Symbiotic Security, which announced a $3 million seed round today, watches developers as they code and flags potential security issues in real time. Other companies are doing this, but Symbiotic also emphasizes the next step: teaching developers to avoid these bugs from the beginning.
Ideally, this means developers fix security bugs before they enter the code repository, which should also speed up the overall development process. Developers can also learn on the job and in the environment they already work in, making it much more likely that they will be able to successfully implement the changes they need. This is more effective than having them go through annual security training at SuccessFactors.
Founded earlier this year, the company released an MVP focused on infrastructure-as-code languages like Terraform about a month ago. Symbiotic co-founder and CEO Jerome Robert told me that the company did this to win MVP and prove its vision.
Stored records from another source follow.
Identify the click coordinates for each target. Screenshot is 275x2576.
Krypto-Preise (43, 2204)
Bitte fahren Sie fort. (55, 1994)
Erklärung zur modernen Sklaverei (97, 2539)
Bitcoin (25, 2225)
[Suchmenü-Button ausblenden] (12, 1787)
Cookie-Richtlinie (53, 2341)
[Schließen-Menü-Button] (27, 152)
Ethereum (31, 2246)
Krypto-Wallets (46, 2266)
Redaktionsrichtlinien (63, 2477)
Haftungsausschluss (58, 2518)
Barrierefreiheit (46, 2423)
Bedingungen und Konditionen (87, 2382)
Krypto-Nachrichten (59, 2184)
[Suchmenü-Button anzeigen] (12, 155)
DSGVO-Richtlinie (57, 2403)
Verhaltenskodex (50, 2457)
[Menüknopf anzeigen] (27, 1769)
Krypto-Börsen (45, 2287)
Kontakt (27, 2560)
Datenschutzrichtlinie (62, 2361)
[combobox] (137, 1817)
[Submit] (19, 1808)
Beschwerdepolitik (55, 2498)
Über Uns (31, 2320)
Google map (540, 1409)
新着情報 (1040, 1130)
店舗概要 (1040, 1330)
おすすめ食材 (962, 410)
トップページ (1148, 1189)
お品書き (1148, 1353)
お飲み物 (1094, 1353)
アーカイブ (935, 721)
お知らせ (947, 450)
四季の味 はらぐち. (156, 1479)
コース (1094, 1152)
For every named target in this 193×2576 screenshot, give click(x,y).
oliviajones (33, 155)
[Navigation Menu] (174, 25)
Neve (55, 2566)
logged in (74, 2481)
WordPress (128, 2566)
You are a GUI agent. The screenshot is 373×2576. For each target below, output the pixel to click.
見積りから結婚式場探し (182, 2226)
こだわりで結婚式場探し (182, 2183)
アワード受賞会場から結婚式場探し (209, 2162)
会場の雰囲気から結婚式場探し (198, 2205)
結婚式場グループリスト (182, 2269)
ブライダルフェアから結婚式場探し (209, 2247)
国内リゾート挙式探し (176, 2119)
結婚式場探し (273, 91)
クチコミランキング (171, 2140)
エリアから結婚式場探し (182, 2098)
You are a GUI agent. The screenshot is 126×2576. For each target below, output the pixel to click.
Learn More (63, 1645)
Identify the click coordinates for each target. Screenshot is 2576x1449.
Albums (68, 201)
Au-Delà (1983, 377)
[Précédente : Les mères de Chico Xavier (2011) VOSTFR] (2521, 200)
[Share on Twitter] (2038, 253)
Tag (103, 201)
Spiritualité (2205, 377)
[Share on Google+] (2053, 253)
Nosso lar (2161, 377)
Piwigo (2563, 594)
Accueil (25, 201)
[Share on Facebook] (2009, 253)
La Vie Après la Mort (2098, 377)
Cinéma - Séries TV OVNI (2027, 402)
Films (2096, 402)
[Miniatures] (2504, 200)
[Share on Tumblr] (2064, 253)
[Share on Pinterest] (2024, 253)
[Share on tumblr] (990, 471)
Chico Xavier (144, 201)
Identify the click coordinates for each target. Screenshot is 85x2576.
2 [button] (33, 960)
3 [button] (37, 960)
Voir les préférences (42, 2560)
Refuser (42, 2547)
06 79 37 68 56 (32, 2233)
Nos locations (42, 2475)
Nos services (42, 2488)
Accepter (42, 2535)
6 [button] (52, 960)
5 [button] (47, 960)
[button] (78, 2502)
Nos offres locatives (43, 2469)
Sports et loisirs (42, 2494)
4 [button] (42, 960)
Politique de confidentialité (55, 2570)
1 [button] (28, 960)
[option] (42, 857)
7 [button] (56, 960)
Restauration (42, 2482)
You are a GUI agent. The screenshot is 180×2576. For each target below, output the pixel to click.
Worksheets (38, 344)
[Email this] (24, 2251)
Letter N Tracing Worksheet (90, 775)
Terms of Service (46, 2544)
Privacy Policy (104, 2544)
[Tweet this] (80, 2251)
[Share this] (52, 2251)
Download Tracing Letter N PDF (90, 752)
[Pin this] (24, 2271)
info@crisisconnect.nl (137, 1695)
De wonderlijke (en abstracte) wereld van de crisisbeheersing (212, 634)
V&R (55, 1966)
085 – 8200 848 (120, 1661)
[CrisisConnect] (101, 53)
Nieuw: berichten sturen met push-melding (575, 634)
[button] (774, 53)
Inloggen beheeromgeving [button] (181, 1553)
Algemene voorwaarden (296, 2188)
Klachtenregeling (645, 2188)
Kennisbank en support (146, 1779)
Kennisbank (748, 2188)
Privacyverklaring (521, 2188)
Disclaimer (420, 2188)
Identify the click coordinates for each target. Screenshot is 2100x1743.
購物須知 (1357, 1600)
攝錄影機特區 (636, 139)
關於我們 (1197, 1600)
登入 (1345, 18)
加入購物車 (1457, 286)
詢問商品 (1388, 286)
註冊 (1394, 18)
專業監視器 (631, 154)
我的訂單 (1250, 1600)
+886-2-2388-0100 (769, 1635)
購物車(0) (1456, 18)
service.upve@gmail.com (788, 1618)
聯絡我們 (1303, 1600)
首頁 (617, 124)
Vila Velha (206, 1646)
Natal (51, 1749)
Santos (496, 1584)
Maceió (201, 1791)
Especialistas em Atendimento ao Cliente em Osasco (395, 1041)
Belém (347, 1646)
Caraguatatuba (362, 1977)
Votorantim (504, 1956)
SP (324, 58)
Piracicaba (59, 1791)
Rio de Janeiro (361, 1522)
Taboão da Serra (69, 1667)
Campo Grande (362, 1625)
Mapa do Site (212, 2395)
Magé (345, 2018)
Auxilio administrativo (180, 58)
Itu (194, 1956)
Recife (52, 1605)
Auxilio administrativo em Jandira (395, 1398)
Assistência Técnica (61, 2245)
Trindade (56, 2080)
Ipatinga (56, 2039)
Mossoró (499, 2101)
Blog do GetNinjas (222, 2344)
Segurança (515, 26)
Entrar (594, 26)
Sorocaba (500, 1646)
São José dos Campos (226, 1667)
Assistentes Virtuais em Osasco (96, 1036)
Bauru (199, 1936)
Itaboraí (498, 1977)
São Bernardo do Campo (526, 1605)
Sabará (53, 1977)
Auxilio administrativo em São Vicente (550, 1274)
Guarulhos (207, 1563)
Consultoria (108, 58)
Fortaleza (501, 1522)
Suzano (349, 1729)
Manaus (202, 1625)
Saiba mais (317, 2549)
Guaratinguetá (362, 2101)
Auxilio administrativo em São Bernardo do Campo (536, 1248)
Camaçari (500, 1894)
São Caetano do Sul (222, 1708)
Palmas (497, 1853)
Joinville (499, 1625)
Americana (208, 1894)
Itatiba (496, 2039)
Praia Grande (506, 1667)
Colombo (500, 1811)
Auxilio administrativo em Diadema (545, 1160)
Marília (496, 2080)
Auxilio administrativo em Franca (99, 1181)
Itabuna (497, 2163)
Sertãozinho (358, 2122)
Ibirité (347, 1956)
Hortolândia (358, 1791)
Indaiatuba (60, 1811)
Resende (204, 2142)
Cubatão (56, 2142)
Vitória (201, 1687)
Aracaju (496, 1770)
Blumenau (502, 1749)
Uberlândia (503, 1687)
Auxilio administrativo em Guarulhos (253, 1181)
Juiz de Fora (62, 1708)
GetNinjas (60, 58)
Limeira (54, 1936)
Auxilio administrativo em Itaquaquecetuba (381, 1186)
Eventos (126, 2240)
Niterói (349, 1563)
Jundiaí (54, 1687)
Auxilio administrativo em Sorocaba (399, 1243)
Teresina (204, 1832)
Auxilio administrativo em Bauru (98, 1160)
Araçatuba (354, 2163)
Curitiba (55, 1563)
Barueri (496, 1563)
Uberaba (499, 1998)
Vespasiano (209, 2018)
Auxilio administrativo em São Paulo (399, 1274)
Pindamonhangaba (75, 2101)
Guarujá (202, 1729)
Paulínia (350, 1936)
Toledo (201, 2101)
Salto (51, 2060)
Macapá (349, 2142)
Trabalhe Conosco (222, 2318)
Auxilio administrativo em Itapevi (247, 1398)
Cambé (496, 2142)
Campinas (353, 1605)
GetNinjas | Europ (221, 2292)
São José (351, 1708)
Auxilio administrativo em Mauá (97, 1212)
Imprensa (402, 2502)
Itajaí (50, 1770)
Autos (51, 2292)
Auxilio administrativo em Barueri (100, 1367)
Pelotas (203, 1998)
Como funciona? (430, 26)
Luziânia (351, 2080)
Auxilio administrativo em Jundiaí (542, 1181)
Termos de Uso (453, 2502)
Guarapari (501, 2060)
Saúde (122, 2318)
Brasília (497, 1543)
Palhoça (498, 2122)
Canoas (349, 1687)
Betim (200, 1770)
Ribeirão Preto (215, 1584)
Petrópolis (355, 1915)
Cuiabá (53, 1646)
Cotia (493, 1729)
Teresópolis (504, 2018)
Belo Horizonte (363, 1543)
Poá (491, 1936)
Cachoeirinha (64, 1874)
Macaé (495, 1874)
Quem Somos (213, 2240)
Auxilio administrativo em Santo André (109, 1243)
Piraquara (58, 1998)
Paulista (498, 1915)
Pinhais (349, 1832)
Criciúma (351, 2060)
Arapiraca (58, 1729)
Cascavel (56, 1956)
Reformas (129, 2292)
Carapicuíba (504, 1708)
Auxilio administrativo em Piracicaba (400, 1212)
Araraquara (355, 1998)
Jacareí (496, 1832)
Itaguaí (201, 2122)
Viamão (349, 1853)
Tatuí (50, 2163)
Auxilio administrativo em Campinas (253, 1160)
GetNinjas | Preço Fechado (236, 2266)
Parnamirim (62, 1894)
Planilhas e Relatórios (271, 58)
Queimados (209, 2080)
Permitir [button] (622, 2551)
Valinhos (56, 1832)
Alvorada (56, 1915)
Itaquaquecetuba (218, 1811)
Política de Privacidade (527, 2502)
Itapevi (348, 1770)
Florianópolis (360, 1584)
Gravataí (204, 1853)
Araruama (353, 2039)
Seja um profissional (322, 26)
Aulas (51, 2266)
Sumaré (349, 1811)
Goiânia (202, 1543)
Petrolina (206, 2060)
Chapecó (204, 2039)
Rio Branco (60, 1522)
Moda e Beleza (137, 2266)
Over time, the team plans to expand to the rest of the application stack, supporting languages such as Python and JavaScript.
Image credit: Kyosei Security
Robert pointed out that even the most developer-friendly security tools are still essentially tools for security teams. “They enable security teams to become better police officers. These are not tools that make developers good people,” he said. “These are tools that allow security teams to send out hundreds of messages throughout the week that say, “You made a mistake.'' need to fix that. ”
Meanwhile, developers are constantly forced to choose between fixing security issues and developing new features.
The idea behind Symbiotic Security is to point developers in the right direction, similar to the code completion tools they are already familiar with. Ideally, Symbiotic helps developers fix bugs in inner loops while they are coding, long before continuous integration and delivery platforms start scanning the code for issues. When this happens, the process quickly slows down and Jira tickets and additional code review processes take over.
Image credit: Kyosei Security
This is also where Symbiotic goes a step further. “Simply allowing amendments is not enough. [the issues] and detecting it,” Robert explained. “You also need to be trained on security. Developers love training, that's an absolute, 100% certainty. But security training is a pain.”
Robert argues that for developers, on-the-fly training is relatable. It focuses on immediate needs rather than abstractions. And it's short, only a few minutes.
For now, these training lessons and videos are pre-recorded, but over time they may become more AI-driven, allowing Symbiotic to further address the specific problems developers are working on. It allows you to make it more relevant.
There is another interesting development here. To best train a model to automatically fix security issues, you need a corpus of code containing security bugs and fixed versions of those code snippets. Symbiotic recognizes problems and tells developers how to fix them, ideally allowing them to create high-quality datasets on which to build repair models. However, for now, it's a long-term project.
Symbiotic is backed by Lerer Hippeau, Axeleo Capital, Factorial Capital, and others. “Jérôme and co-founder Edouard Viot have a deep understanding of the underlying issues of traditional code security and have shown remarkable foresight in their approach to addressing the growing demand for shift-left security solutions. said Graham Brown, managing partner of Lerer Hippo. “Symbiotic has the potential to transform the industry and empower both developers and security teams.”